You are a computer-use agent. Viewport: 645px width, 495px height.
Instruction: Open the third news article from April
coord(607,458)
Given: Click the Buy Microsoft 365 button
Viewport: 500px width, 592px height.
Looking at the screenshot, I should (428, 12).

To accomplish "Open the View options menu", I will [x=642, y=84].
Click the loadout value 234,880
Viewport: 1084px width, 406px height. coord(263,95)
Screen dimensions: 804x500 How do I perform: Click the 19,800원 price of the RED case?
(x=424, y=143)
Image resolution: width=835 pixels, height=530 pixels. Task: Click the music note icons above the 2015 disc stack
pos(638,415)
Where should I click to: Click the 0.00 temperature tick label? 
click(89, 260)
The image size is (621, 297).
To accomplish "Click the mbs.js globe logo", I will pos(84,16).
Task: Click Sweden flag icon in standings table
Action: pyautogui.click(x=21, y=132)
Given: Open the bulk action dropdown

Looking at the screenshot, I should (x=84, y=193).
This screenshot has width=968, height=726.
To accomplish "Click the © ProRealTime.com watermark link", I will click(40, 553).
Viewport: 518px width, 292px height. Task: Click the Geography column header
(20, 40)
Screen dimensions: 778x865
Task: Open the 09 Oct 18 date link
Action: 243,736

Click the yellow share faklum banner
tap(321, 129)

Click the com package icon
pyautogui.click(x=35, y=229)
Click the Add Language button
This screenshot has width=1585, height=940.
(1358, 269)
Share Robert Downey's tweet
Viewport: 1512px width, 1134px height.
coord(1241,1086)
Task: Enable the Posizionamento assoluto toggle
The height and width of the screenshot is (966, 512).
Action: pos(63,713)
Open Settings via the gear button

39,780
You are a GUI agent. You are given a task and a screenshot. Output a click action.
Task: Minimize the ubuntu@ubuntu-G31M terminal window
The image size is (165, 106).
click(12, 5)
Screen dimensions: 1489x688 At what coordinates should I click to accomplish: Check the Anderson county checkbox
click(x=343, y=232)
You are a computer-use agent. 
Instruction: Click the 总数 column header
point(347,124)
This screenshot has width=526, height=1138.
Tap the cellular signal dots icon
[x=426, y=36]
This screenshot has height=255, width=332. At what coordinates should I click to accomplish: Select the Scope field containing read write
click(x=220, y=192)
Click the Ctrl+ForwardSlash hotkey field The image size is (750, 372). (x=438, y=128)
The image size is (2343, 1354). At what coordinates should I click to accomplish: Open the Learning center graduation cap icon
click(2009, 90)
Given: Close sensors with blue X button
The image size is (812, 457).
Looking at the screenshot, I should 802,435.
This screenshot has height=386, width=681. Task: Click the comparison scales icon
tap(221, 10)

——————

== Zadanie ==
Zapisz powyższe rekordy ponownie, zastępując „Instruction” wyrazem „Command”, a resztę tekstu pozostaw bez zmian.

== Odpowiedź do zadania ==
You are a computer-use agent. Viewport: 645px width, 495px height.
Command: Open the third news article from April
coord(607,458)
Given: Click the Buy Microsoft 365 button
Viewport: 500px width, 592px height.
Looking at the screenshot, I should (428, 12).

To accomplish "Open the View options menu", I will [x=642, y=84].
Click the loadout value 234,880
Viewport: 1084px width, 406px height. coord(263,95)
Screen dimensions: 804x500 How do I perform: Click the 19,800원 price of the RED case?
(x=424, y=143)
Image resolution: width=835 pixels, height=530 pixels. Task: Click the music note icons above the 2015 disc stack
pos(638,415)
Where should I click to: Click the 0.00 temperature tick label? 
click(89, 260)
The image size is (621, 297).
To accomplish "Click the mbs.js globe logo", I will pos(84,16).
Task: Click Sweden flag icon in standings table
Action: pyautogui.click(x=21, y=132)
Given: Open the bulk action dropdown

Looking at the screenshot, I should (x=84, y=193).
This screenshot has width=968, height=726.
To accomplish "Click the © ProRealTime.com watermark link", I will click(40, 553).
Viewport: 518px width, 292px height. Task: Click the Geography column header
(20, 40)
Screen dimensions: 778x865
Task: Open the 09 Oct 18 date link
Action: 243,736

Click the yellow share faklum banner
tap(321, 129)

Click the com package icon
pyautogui.click(x=35, y=229)
Click the Add Language button
This screenshot has width=1585, height=940.
(1358, 269)
Share Robert Downey's tweet
Viewport: 1512px width, 1134px height.
coord(1241,1086)
Task: Enable the Posizionamento assoluto toggle
The height and width of the screenshot is (966, 512).
Action: pos(63,713)
Open Settings via the gear button

39,780
You are a GUI agent. You are given a task and a screenshot. Output a click action.
Task: Minimize the ubuntu@ubuntu-G31M terminal window
The image size is (165, 106).
click(12, 5)
Screen dimensions: 1489x688 At what coordinates should I click to accomplish: Check the Anderson county checkbox
click(x=343, y=232)
You are a computer-use agent. 
Command: Click the 总数 column header
point(347,124)
This screenshot has width=526, height=1138.
Tap the cellular signal dots icon
[x=426, y=36]
This screenshot has height=255, width=332. At what coordinates should I click to accomplish: Select the Scope field containing read write
click(x=220, y=192)
Click the Ctrl+ForwardSlash hotkey field The image size is (750, 372). (x=438, y=128)
The image size is (2343, 1354). At what coordinates should I click to accomplish: Open the Learning center graduation cap icon
click(2009, 90)
Given: Close sensors with blue X button
The image size is (812, 457).
Looking at the screenshot, I should 802,435.
This screenshot has height=386, width=681. Task: Click the comparison scales icon
tap(221, 10)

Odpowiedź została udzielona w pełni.